A bag contains 4 white balls, 5 red balls and 6 blue balls. Three balls are drawn at random without replacement. What is the probability that all the three balls drawn are red?

Difficulty: Medium

Correct Answer: 2/91

Explanation:


Introduction / Context:
This problem is a classic example of probability without replacement and uses combinations. It asks for the probability that all three chosen balls are red when drawing from a bag containing balls of three different colours. The focus is on counting combinations correctly and understanding that the order of drawing does not matter in this context.


Given Data / Assumptions:

  • White balls = 4.
  • Red balls = 5.
  • Blue balls = 6.
  • Total balls = 4 + 5 + 6 = 15.
  • Three balls are drawn at random without replacement.
  • Event of interest: all three drawn balls are red.


Concept / Approach:
Since order does not matter, we use combinations. The total number of possible selections of 3 balls is C(15, 3). The number of favourable selections, where every ball is red, is C(5, 3), because we must choose all three from the 5 red balls. The required probability is then given by favourable combinations divided by total combinations.


Step-by-Step Solution:
Total balls = 15, so total combinations = C(15, 3). C(15, 3) = 15 * 14 * 13 / (3 * 2 * 1) = 455. Red balls = 5, so favourable combinations = C(5, 3). C(5, 3) = 5 * 4 * 3 / (3 * 2 * 1) = 10. Required probability = 10 / 455. Simplify 10 / 455 by dividing numerator and denominator by 5: 10 / 455 = 2 / 91.


Verification / Alternative check:
We can also compute stepwise probability without combinations. First draw red: 5/15. Second red: 4/14. Third red: 3/13. Multiply: (5/15) * (4/14) * (3/13) = (5 * 4 * 3) / (15 * 14 * 13) = 60 / 2730 = 2 / 91 after simplification. This matches the combination method answer.

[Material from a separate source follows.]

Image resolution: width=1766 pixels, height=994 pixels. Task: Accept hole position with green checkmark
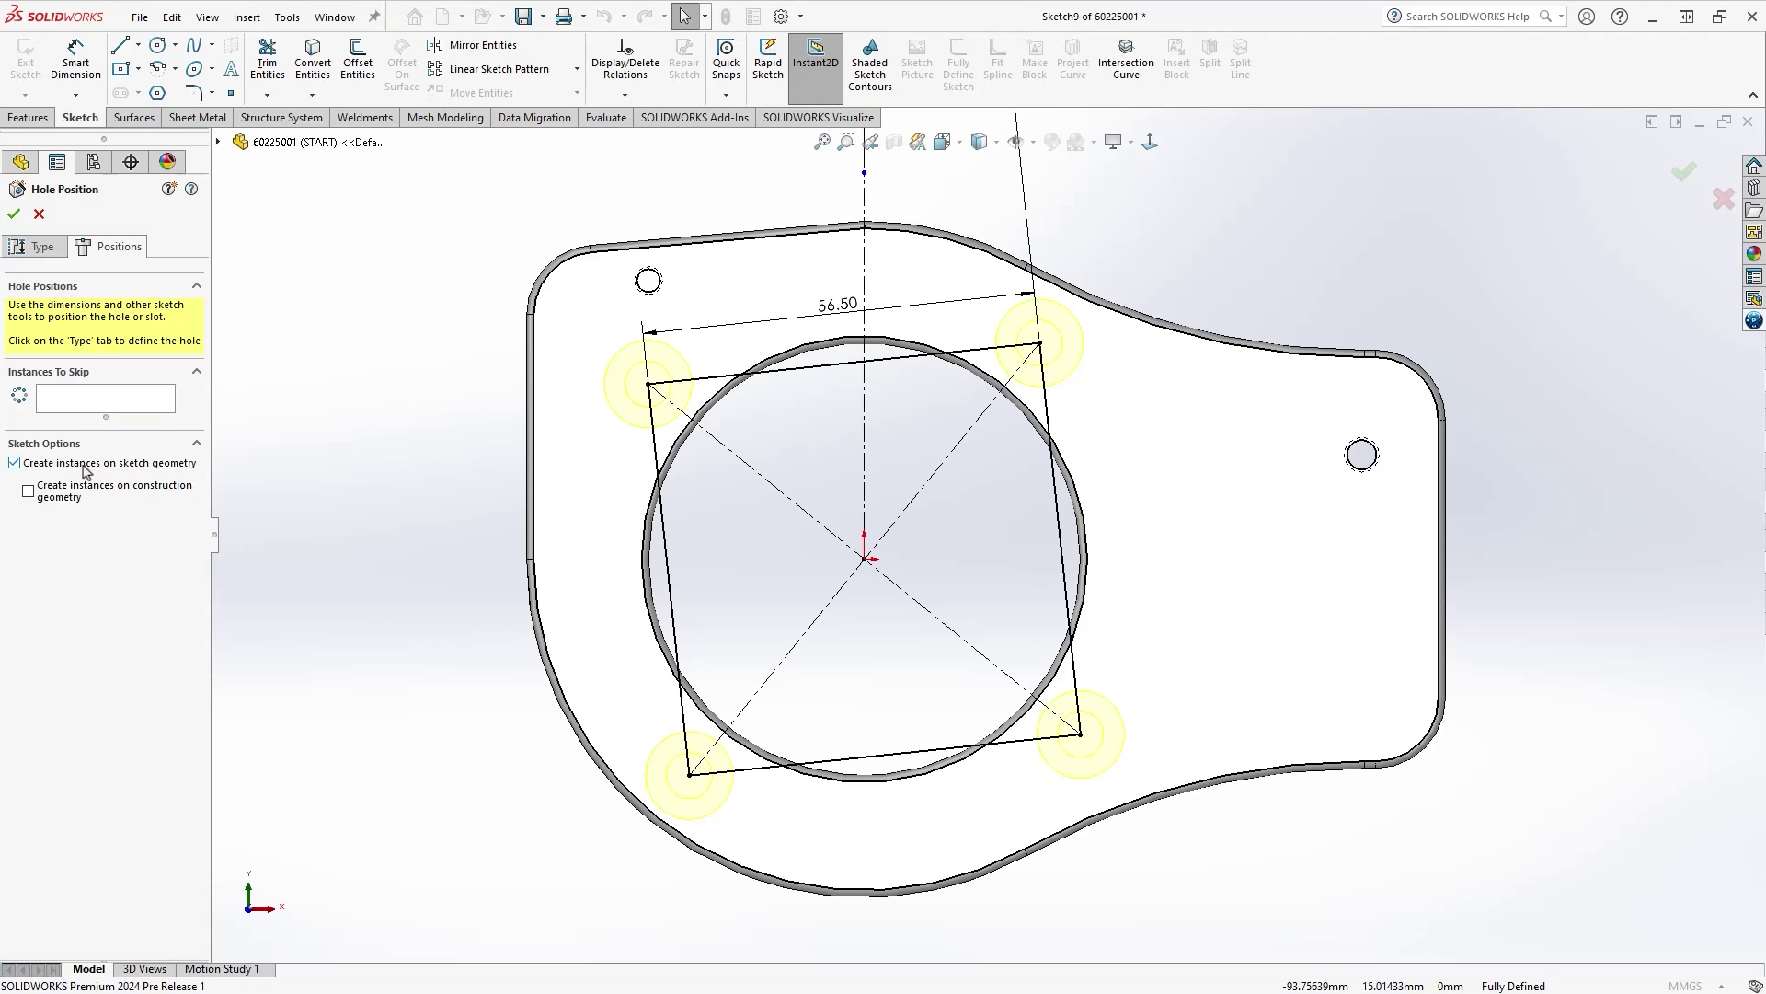pos(14,214)
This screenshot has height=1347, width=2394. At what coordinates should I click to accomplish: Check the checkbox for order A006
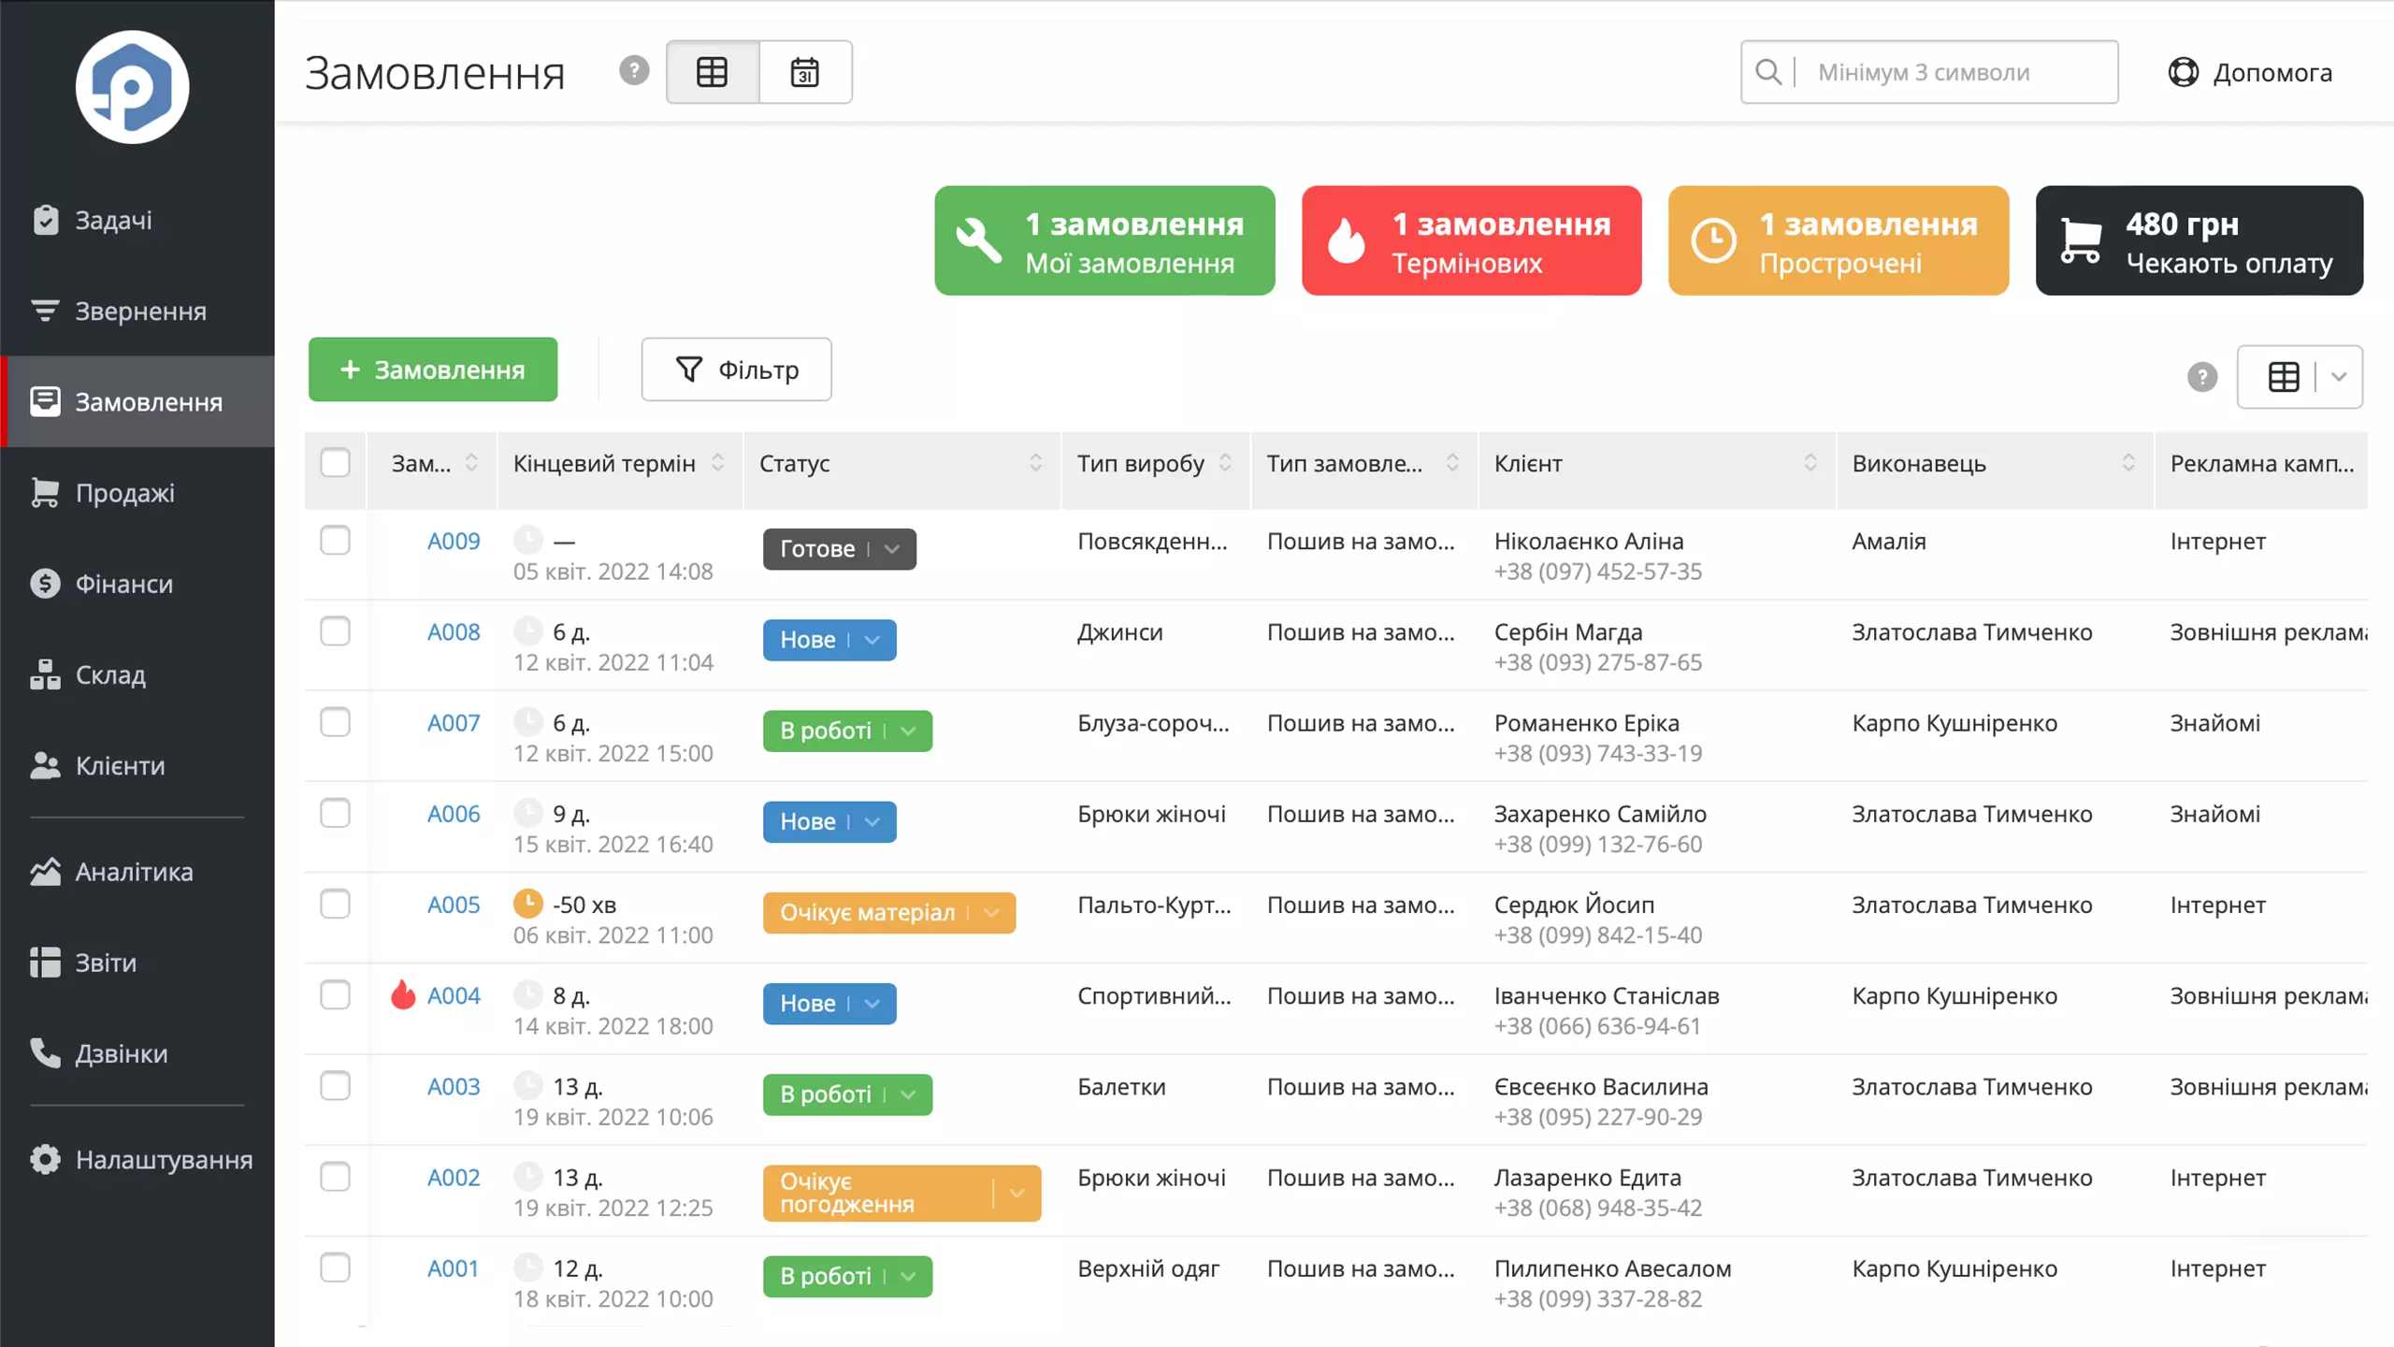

Why Other Options Are Wrong:
1/22 and 3/22 are larger than 2/91 and do not match the correct counting. 2/77 corresponds to 2 * 455 / (77 * 455), which does not arise from any correct favourable count.


Common Pitfalls:
Students sometimes mix permutations and combinations, or forget that the total number of balls is 15, not 5. Another error is computing probabilities additively rather than multiplicatively for successive draws. Always check whether order matters and whether replacement occurs.


Final Answer:
So, the probability that all three drawn balls are red is 2/91.